Time, Phenomenologically.

Exposicion-Catarsis-Ricardo-Alvarado_LNCIMA20141103_0160_5

Phenomenological philosophy claims that time is not the place, the scene, the container or the medium for events (changes), nor a dimension along which everything flows. According to Jean-Toussaint Desanti, a French scholar of Husserl, we should forget “the ordinary meaning of the preposition “in” we spontaneously use when we talk about our experience of time. It is even this use, so ancient that should be the subject of our review. Really it would be strange that what we have learned to call “time” can contain anything. And yet we say without anxiety: “It is time that everything goes.”

But what is happening “in” time does not remain as a place. In fact, this is the major objection of Bergson against Einstein’s Special Relativity, that he has dimensioned time, something immeasurable in the same way as space, which is, of course (in everyday life), measurable. This kind of reasoning in phenomenology is not that far from the one in modern physics.

As Smolin says,

There is a deeper problem, perhaps going back to the origin of physics… time is frozen as if it were another dimension of space. Motion is frozen, and a whole history of constant motion and change is presented to us as something static and unchanging… We have to find a way to unfreeze time — to represent time without turning it into space.

In the words of Carlos Rovelli,

Today, the novelty that comes from quantum gravity is that space does not exist. … But combining this idea with relativity, one must conclude that the non-existence of space also implies the non-existence of time. Indeed, this is exactly what happens in quantum gravity: the variable t does not appear in the Wheeler-DeWitt equation, or elsewhere in the basic structure of the theory. … Time does not exist.

The claim about the imaginary, surreal, even exotic nature of time is not new in philosophy and physics. Of course, there have always been, too, physicists defending the real existence of time, even so real to define such a quantum variable as the chronon with the idea in mind to reconcile special and general relativity with quantum field theory. This “atom” of time was supposed to be the duration for light to travel the distance of the classical (non-quantum) radius of an electron. This model implies a lowest level of actuality, as asserted in the Planck scale.

In his book “Time Reborn” Smolin argues that physicists have inappropriately banned the reality of time because they confuse their timeless mathematical models with reality. His claim was that time is both real (which means external to him) and fundamental, hypothesizing that the very laws of physics are not fixed, but evolve over time. This stance is not really a new one. But it means again an absolute external reference axis and a direction for placing events in a sequence, which phenomenologists decline as the only option. Some of them, partly inspired by the late works of Heidegger and Merleau-Ponty, approach time neither from the standpoint of simultaneity alone, nor from that of succession. For instance, the dualism of these two concepts is surpassed in favor of a temporal dialectic in which simultaneity and succession are entwined, without denying their separate meanings. Heidegger’s concept of “true time” speaks to this approach to phenomenology.

Advertisements

Vector Representations and Why Would They Deviate From Projective Geometry? Note Quote.

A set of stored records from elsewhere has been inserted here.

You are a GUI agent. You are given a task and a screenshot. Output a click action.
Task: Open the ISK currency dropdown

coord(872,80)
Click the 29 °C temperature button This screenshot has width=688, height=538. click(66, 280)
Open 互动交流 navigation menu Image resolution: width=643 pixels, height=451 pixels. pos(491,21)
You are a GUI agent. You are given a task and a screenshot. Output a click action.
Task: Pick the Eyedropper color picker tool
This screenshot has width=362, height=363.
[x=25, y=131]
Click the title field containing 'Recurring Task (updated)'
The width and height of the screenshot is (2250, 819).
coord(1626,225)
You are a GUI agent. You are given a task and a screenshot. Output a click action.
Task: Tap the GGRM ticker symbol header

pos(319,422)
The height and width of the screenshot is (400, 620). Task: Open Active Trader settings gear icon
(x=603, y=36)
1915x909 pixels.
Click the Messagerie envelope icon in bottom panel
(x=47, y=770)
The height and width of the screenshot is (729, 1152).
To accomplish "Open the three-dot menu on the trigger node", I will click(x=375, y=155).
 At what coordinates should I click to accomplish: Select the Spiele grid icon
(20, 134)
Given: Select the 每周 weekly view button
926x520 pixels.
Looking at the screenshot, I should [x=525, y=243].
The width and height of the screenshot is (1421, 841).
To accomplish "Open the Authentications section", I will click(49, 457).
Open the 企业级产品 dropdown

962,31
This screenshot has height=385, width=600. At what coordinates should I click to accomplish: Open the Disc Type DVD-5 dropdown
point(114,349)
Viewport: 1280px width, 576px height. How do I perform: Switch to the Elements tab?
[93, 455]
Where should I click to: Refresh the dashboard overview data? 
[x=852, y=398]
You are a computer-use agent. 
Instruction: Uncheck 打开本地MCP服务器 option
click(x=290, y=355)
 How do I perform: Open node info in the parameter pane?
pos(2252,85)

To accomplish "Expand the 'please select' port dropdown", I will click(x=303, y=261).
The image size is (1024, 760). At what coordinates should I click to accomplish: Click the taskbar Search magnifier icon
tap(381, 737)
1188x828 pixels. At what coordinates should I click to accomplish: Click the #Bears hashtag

Stereographic_projection_in_3D

There is, of course, a definite reason why von Neumann used the mathematical structure of a complex Hilbert space for the formalization of quantum mechanics, but this reason is much less profound than it is for Riemann geometry and general relativity. The reason is that Heisenberg’s matrix mechanics and Schrödinger’s wave mechanics turned out to be equivalent, the first being a formalization of the new mechanics making use of l2, the set of all square summable complex sequences, and the second making use of L2(R3), the set of all square integrable complex functions of three real variables. The two spaces l2 and L2(R3) are canonical examples of a complex Hilbert space. This means that Heisenberg and Schrödinger were working already in a complex Hilbert space, when they formulated matrix mechanics and wave mechanics, without being aware of it. This made it a straightforward choice for von Neumann to propose a formulation of quantum mechanics in an abstract complex Hilbert space, reducing matrix mechanics and wave mechanics to two possible specific representations.

One problem with the Hilbert space representation was known from the start. A (pure) state of a quantum entity is represented by a unit vector or ray of the complex Hilbert space, and not by a vector. Indeed vectors contained in the same ray represent the same state or one has to renormalize the vector that represents the state after it has been changed in one way or another. It is well known that if rays of a vector space are called points and two dimensional subspaces of this vector space are called lines, the set of points and lines corresponding in this way to a vector space, form a projective geometry. What we just remarked about the unit vector or ray representing the state of the quantum entity means that in some way the projective geometry corresponding to the complex Hilbert space represents more intrinsically the physics of the quantum world as does the Hilbert space itself. This state of affairs is revealed explicitly in the dynamics of quantum entities, that is built by using group representations, and one has to consider projective representations, which are representations in the corresponding projective geometry, and not vector representations.